Today we’re of two minds about undisciplined plants just as we are about wild animals. We want them everywhere around us, but not roaming freely. We keep pet plants indoors or outside, provided they’re well behaved and don’t run riot. Weeds alarm us. And yet, as Patrick Blanc points out, “it is precisely this form of freedom of the plant world that most fascinates us.” Devious and dangerous as plants can be, they adorn every facet of our lives, from courtship to burial. They fill our rooms with piquant scents, dazzling tableaux, and gravity-defying aerial ballets and contortions as they unfold petals and climb toward the sun. Think of them as the original Cirque du Soleil. Many an African violet has given a human shrinking violet a much-needed interkingdom friendship.

Since they do demand looking after, and we do love our social networks, I expect texting will sweep the plant world, showering us with polite thank-yous and rude complaints. What’s next, a wisteria sexting every time it’s probed by a hummingbird? A bed of zinnias ranting to online followers as they go to seed?

Surely some playful wordsmiths need to dream up spirited texts for the botanicalling plants to send, telegrams of fulsome fawning or sarcastic taunt. Maybe a little soft soap: “You grow girl! Thanks for the TLC.” Or think how potent it would be, in the middle of a dinner date, to receive a text from your disgruntled poinsettia that reads: “With fronds like you who needs anemones?!”

WHEN ROBOTS WEEP,
WHO WILL COMFORT THEM?

I
t’s an Anthropocene magic trick, this extension of our digital selves over the Internet, far enough to reach other people, animals, plants, interplanetary crews, extraterrestrial visitors, the planet’s Google-mapped landscapes, and our habitats and possessions. If we can revive extinct life forms, create analog worlds, and weave new webs of communication—what about new webs of life? Why not synthetic life forms that can sense, feel, remember, and go through Darwinian evolution?

HOD LIPSON IS
the only man I know whose first name means “splendor” in Hebrew and a V-shaped wooden trough for carrying bricks over one shoulder in English. The paradox suits him physically and mentally. He looks strong and solid enough to carry a hod full of bricks, but he would be the first to suggest that the bricks might not resemble any you’ve ever known. They might even saunter, reinvent themselves, refuse to be stacked, devise their own mortar, fight back, explore, breed more of their kind, and boast a nimble
curiosity about the world. Splendor can be bricklike, if graced by complexity.

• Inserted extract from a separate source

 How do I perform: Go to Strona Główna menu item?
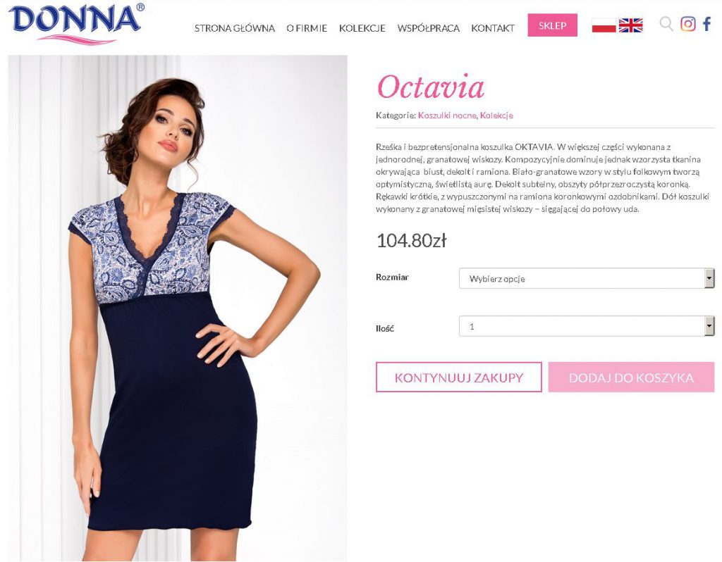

His lab building at Cornell University is home to many a skunkworks project in computer sciences or engineering, including some of DARPA’s famous design competitions (agile robots to clean up toxic disasters, superhero exoskeletons for soldiers, etc.). Nearby, two futuristic DARPA Challenge cars have been left like play-worn toys a few steps from a display case of antique engineering marvels and an elevator that’s old and slow as a butter churn.

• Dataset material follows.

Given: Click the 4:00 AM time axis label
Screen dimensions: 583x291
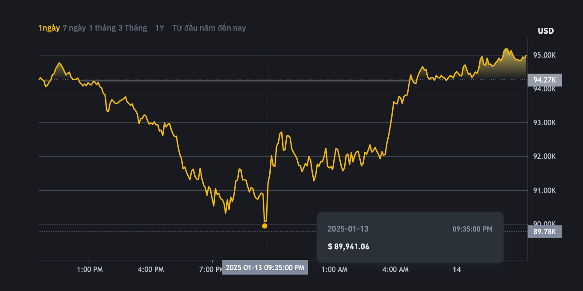Looking at the screenshot, I should pyautogui.click(x=395, y=269).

On the second floor, a black spider-monkey-like robot clings to the top left corner of Lipson’s office door, intriguing but inscrutable, except to the inner circle for whom it’s a wry symbol and tradesman’s sign of the sort colonial shopkeepers used to hang out to identify their business: the apothecary’s mortar and pestle, the chandler’s candles, the cabinetmaker’s hickory-spindled armchair, the roboticist’s apprentice. Though in its prime the leggy bot drew the keen gaze of students, students come and go, as do the smart-bots they work on, which, coincidentally, seem to have a life span of about 3.5 years—how long it takes a student to finish a dissertation and graduate.